Make the first stage of your pipeline to be { $limit: 1 }. This will strip all the documents of the collection except the first one.
Strip all the fields of the remaining document by using $project stages:
{ $project: { _id: 1 } },
{ $project: { _id: 0 } }
Your aggregate now contains a single, empty document. It's time to add lookups for each collection you want to union together. You may use the pipeline field to do some specific filtering, or leave localField and foreignField as null to match the whole collection.

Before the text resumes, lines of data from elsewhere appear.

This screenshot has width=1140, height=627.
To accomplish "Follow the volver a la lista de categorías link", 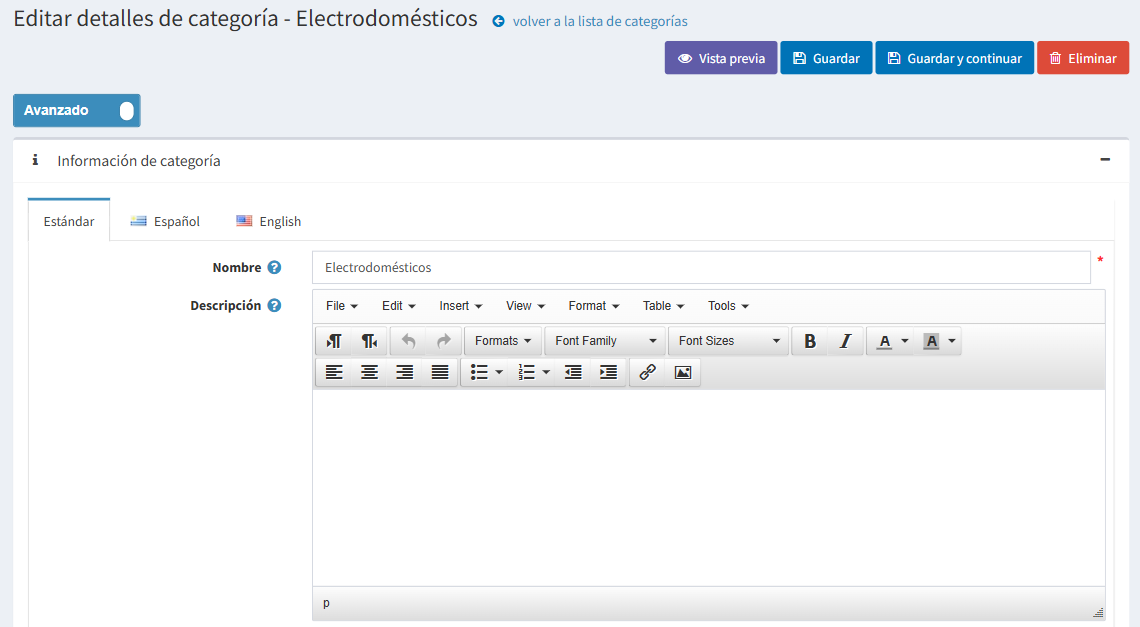I will [x=599, y=21].
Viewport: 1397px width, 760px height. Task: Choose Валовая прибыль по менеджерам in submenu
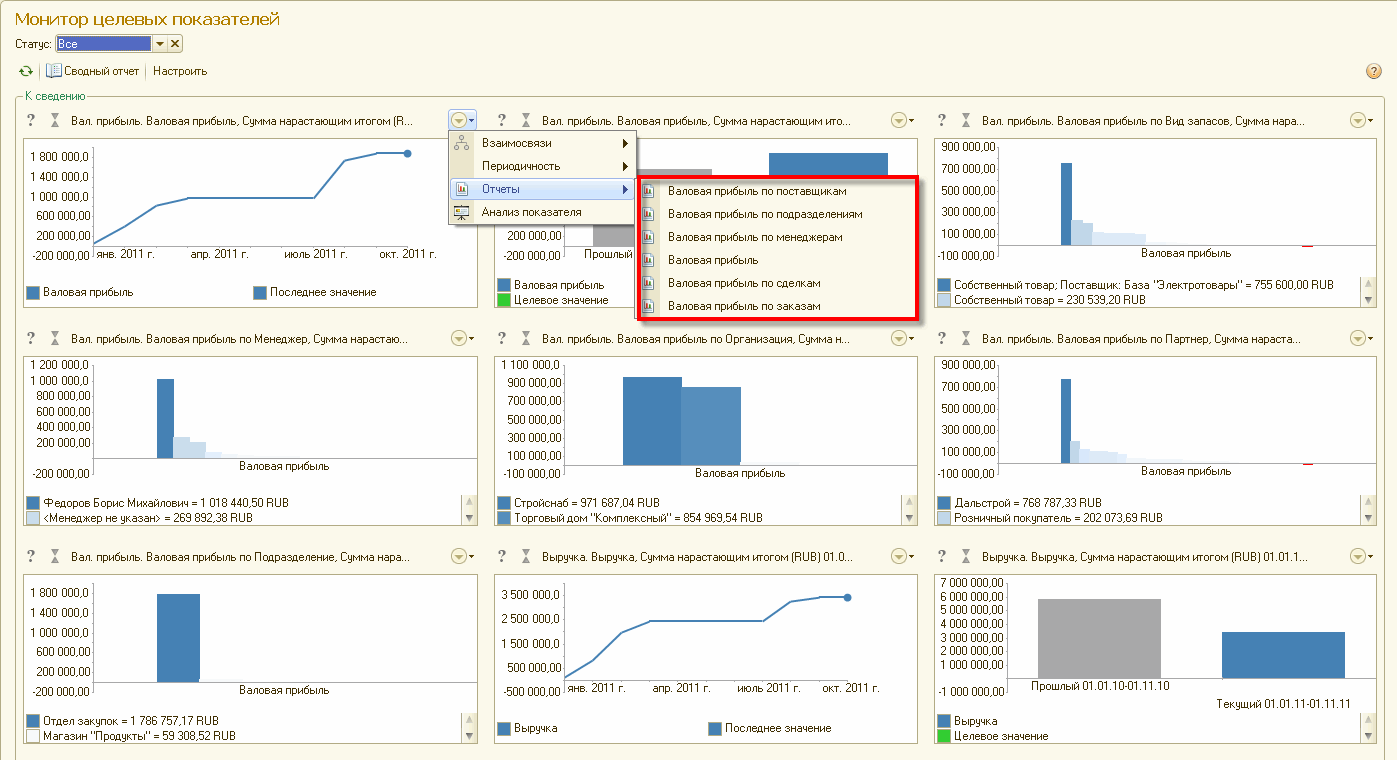755,237
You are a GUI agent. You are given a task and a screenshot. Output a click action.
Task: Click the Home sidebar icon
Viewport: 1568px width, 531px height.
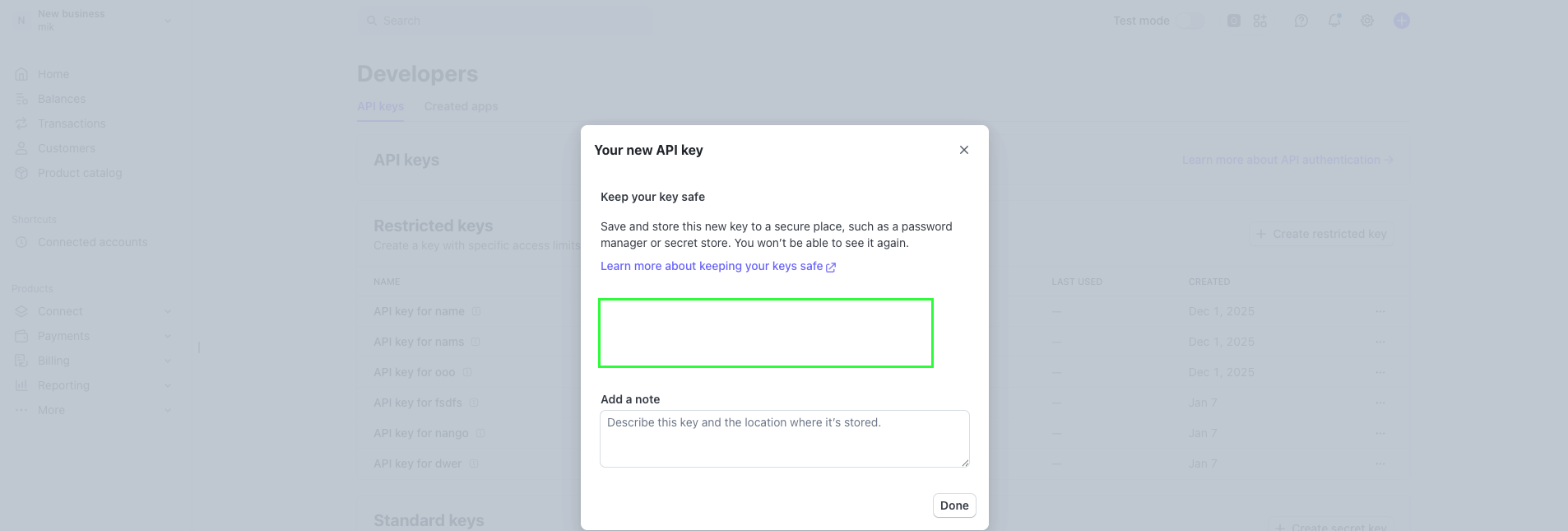(x=22, y=74)
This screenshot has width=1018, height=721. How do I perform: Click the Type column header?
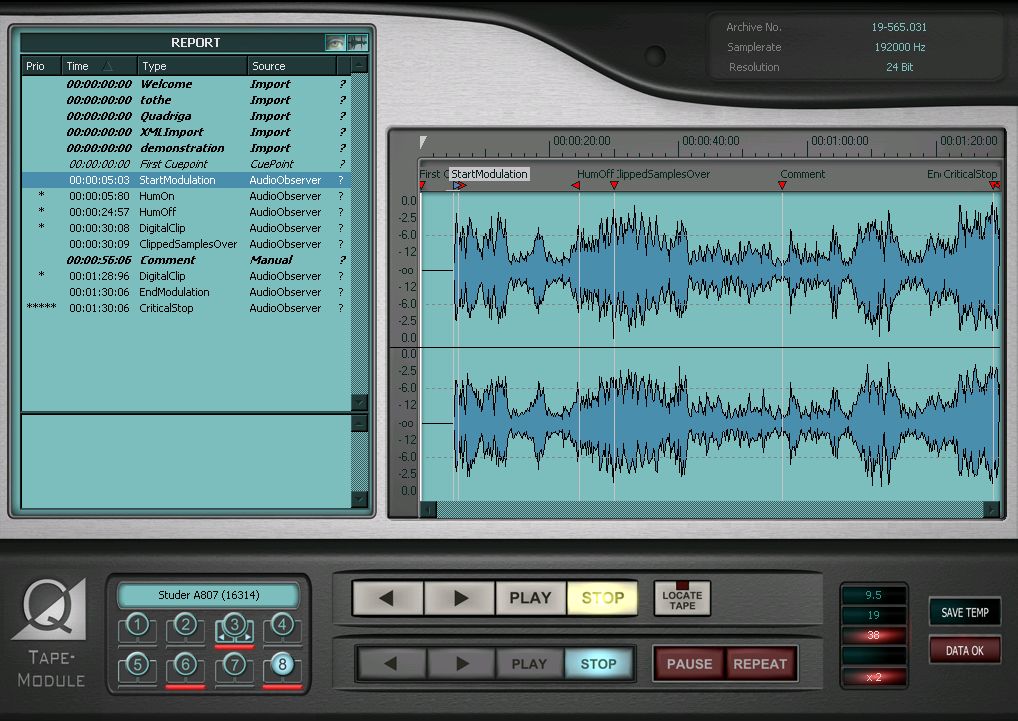[191, 66]
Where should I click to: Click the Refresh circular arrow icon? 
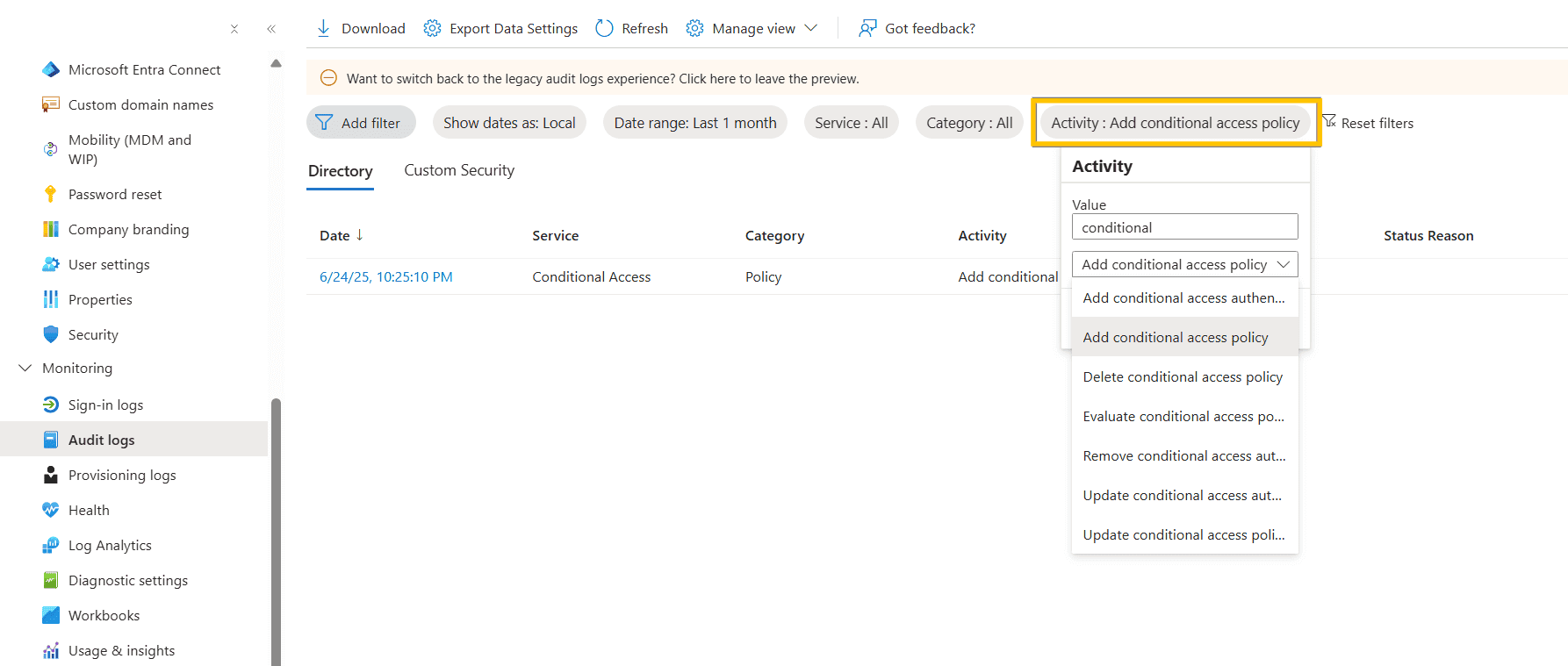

{ $lookup: { from: 'collectionToUnion1', pipeline: [...], as: 'Collection1' } },
{ $lookup: { from: 'collectionToUnion2', pipeline: [...], as: 'Collection2' } },
{ $lookup: { from: 'collectionToUnion3', pipeline: [...], as: 'Collection3' } }
You now have an aggregate containing a single document that contains 3 arrays like this:
{
Collection1: [...],
Collection2: [...],
Collection3: [...]
}
You can then merge them together into a single array using a $project stage along with the $concatArrays aggregation operator:
{
"$project" :
{
"Union" : { $concatArrays: ["$Collection1", "$Collection2", "$Collection3"] }
}
}
You now have an aggregate containing a single document, into which is located an array that contains your union of collections. What remains to be done is to add an $unwind and a $replaceRoot stage to split your array into separate documents:
{ $unwind: "$Union" },
{ $replaceRoot: { newRoot: "$Union" } }
VoilĂ . You know have a result set containing the collections you wanted to union together. You can then add more stages to filter it further, sort it, apply skip() and limit(). Pretty much anything you want.
Starting Mongo 4.4, the aggregation framework provides a new $unionWith stage, performing the union of two collections (the combined pipeline results from two collections into a single result set).
Thus, in order to combine documents from 3 collections:
// > db.collection1.find()
// { "circuitId" : 12, "a" : "1" }
// { "circuitId" : 17, "a" : "2" }
// { "circuitId" : 12, "a" : "5" }
// > db.collection2.find()
// { "circuitId" : 12, "b" : "x" }
// { "circuitId" : 12, "b" : "y" }
// > db.collection3.find()
// { "circuitId" : 12, "c" : "i" }
// { "circuitId" : 32, "c" : "j" }
db.collection1.aggregate([
{ $match: { circuitId: 12 } },
{ $unionWith: { coll: "collection2", pipeline: [{ $match: { circuitId: 12 } }] } },
{ $unionWith: { coll: "collection3", pipeline: [{ $match: { circuitId: 12 } }] } }
])
// { "circuitId" : 12, "a" : "1" }
// { "circuitId" : 12, "a" : "5" }
// { "circuitId" : 12, "b" : "x" }
// { "circuitId" : 12, "b" : "y" }
// { "circuitId" : 12, "c" : "i" }
This:
First filters documents from collection1
Then includes documents from collection2 into the pipeline with the new $unionWith stage. The pipeline parameter is an optional aggregation pipeline applied on documents from the collection being merged before the merge happens.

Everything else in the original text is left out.